The Pill is one of the great success stories of modern medicine. When it became widely available in the 1960s, it helped to revolutionise the role of women in society by giving them unprecedented control over their fertility. 

Today, more than 100 million women around the world take hormonal birth control pills and they are particularly popular among teenagers.

The Pill is, of course, a highly efficient method for preventing unintended pregnancies. Even some women who are not sexually active use it for other reasons, including to reduce menstrual pain or treat acne. However, it was originally developed as a medication for adults, and much remains unknown about the potential side effects for younger users.

A sensitive period

Puberty is a critical life stage that is marked by rapid growth and changes in the body and brain. In animals, sex hormones such as estrogen and progesterone are known to affect how the brain develops during puberty. If the same is true for humans, taking synthetic estrogen and/or progesterone - core ingredients found in most formulations of the Pill - during this sensitive period could affect development in ways that have long-lasting consequences on mental health.

Overall, research has yielded mixed findings about the relationship between hormonal contraceptive use and depression. Some studies have found no relationship, and others have found a lower risk of depression in adult pill users compared to non-users.

Recently, however, the largest study to date on this topic - which included over 1 million women living in Denmark - concluded that women who are using the Pill or other hormonal contraceptives are at an increased risk for depression.
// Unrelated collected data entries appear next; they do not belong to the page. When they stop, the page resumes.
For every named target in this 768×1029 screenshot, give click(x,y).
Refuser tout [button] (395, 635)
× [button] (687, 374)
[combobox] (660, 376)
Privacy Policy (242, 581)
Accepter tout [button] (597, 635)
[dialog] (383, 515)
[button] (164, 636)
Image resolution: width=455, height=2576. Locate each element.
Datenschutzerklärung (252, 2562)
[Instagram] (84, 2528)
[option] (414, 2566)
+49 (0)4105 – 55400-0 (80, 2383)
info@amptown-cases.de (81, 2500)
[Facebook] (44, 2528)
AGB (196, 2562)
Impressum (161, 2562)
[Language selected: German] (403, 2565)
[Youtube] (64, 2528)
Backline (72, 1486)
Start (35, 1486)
The study also showed that this relationship was strongest in teenaged women.

Increasing risk of depression

Our latest study, published in the Journal of Child Psychology and Psychiatry, goes beyond prior research by examining whether contraceptive pill use might not only predict depression risk in the short term but also in the long term. We examined data on 1 236 women between the ages of 20 and 39 enrolled in the National Health and Nutrition Examination Survey who had provided information about their history of contraceptive pill use.

Almost half of the women in the sample had first used contraceptive pills as teenagers; these women were at a higher risk for being clinically depressed (16%) years later, compared to women who had never used contraceptive pills (6%), and also compared to women who had only started taking contraceptive pills as adults (9%).

Choosing the Pill

The decision to take hormonal contraceptives is a very personal one, and we emphatically support the UN's declaration that access to contraceptive information and services is a universal human right. There are clear benefits to using the Pill and many women do not experience adverse side effects.
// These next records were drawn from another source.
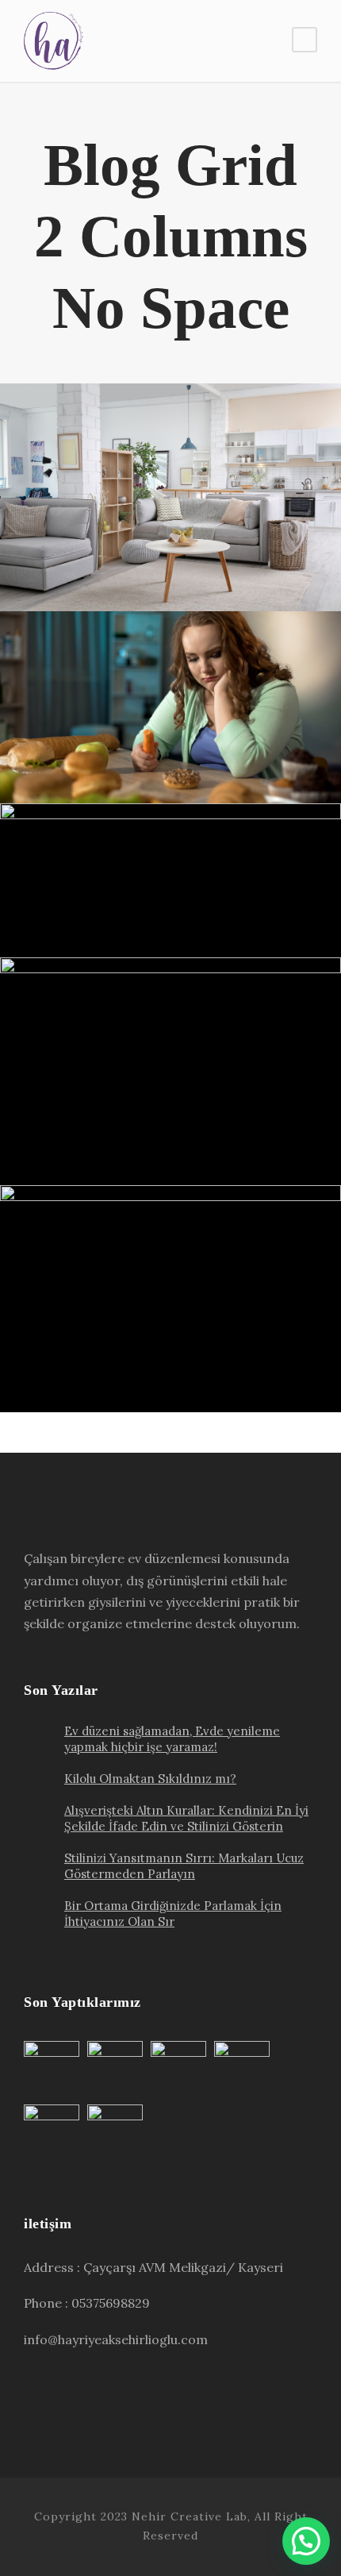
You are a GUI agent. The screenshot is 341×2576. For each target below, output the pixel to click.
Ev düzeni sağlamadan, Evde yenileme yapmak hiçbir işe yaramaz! (177, 506)
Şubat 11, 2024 (104, 561)
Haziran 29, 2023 (104, 753)
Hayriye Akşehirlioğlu (228, 561)
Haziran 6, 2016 (104, 1362)
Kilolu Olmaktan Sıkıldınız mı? (176, 726)
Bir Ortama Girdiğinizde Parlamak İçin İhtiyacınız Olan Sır (176, 1307)
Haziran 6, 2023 (104, 907)
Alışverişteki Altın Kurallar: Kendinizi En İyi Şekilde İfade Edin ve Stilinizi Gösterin (176, 852)
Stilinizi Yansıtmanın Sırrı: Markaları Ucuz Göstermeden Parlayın (176, 1080)
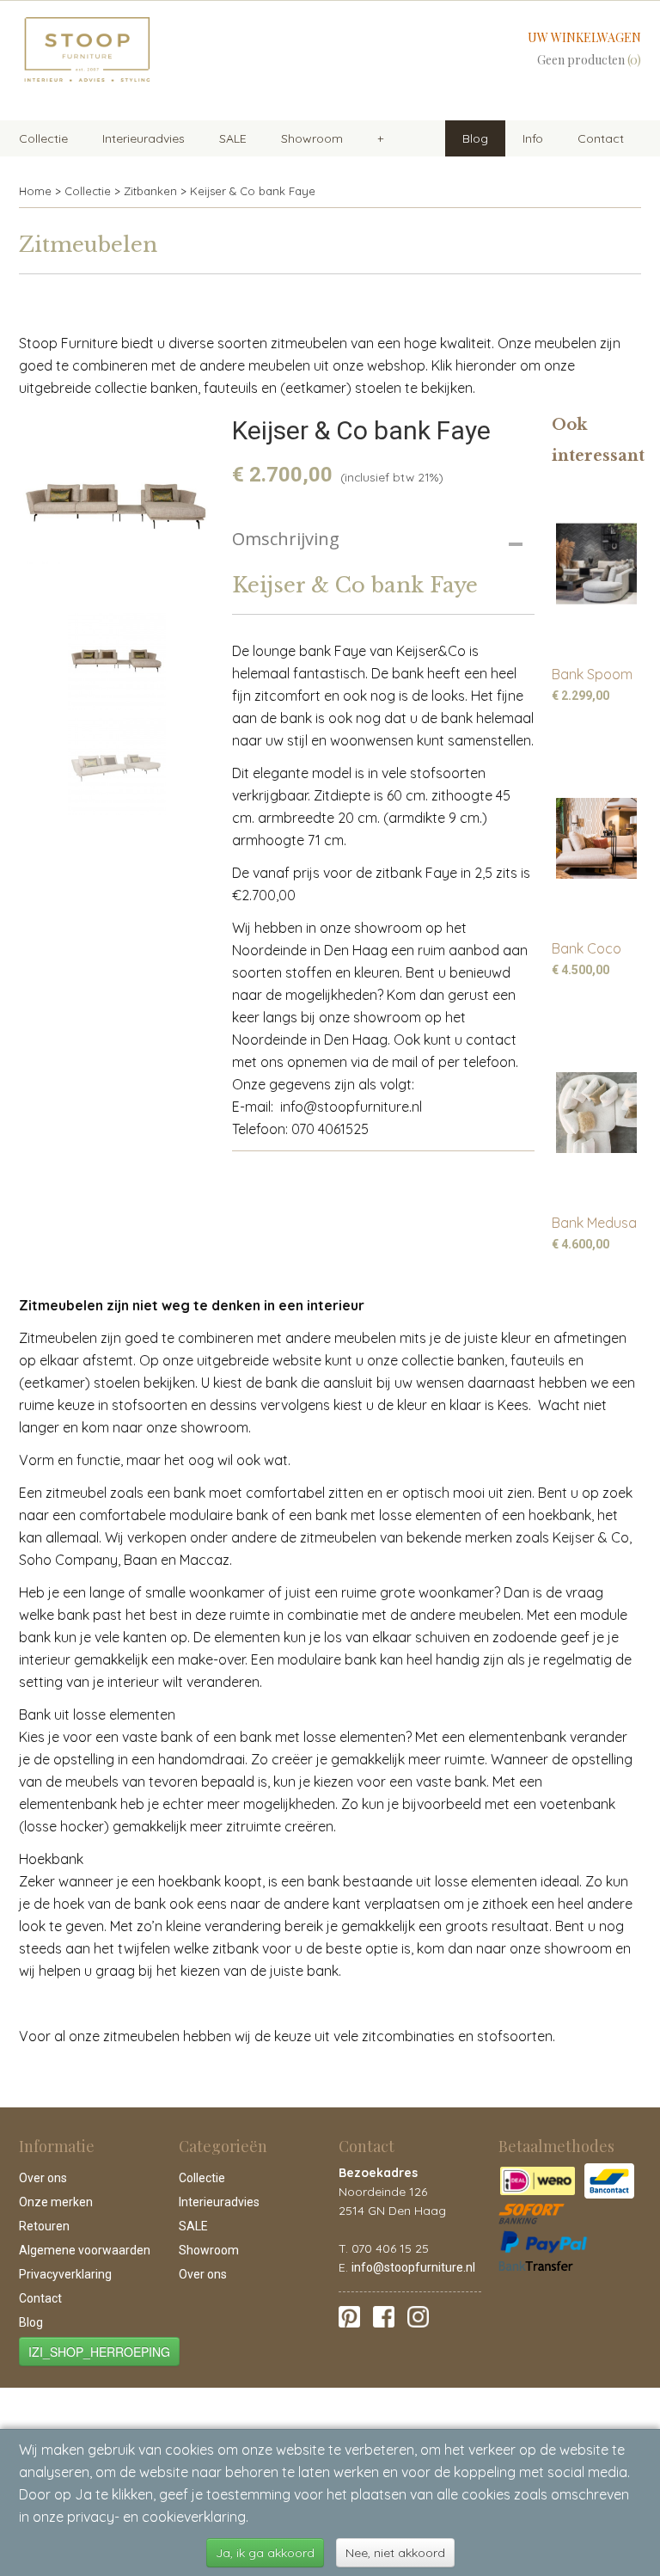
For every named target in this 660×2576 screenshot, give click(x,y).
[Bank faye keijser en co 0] (117, 507)
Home (35, 191)
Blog (475, 138)
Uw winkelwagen (584, 37)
We do believe that there is an urgent need for more research on this topic. We do not believe that all women are likely to experience the same side effects when they take contraceptive pills. Thus, any blanket statement suggesting that teenagers should or should not follow a specific course of action regarding the use of hormonal contraceptives is, in our opinion, premature.

We do, however, hope that our research might prompt teens and their parents to talk to their doctors about the risks and benefits associated with different options that are available to them, especially if they have a family history of depression or other reason to think that they might be particularly vulnerable to certain side effects of these medications.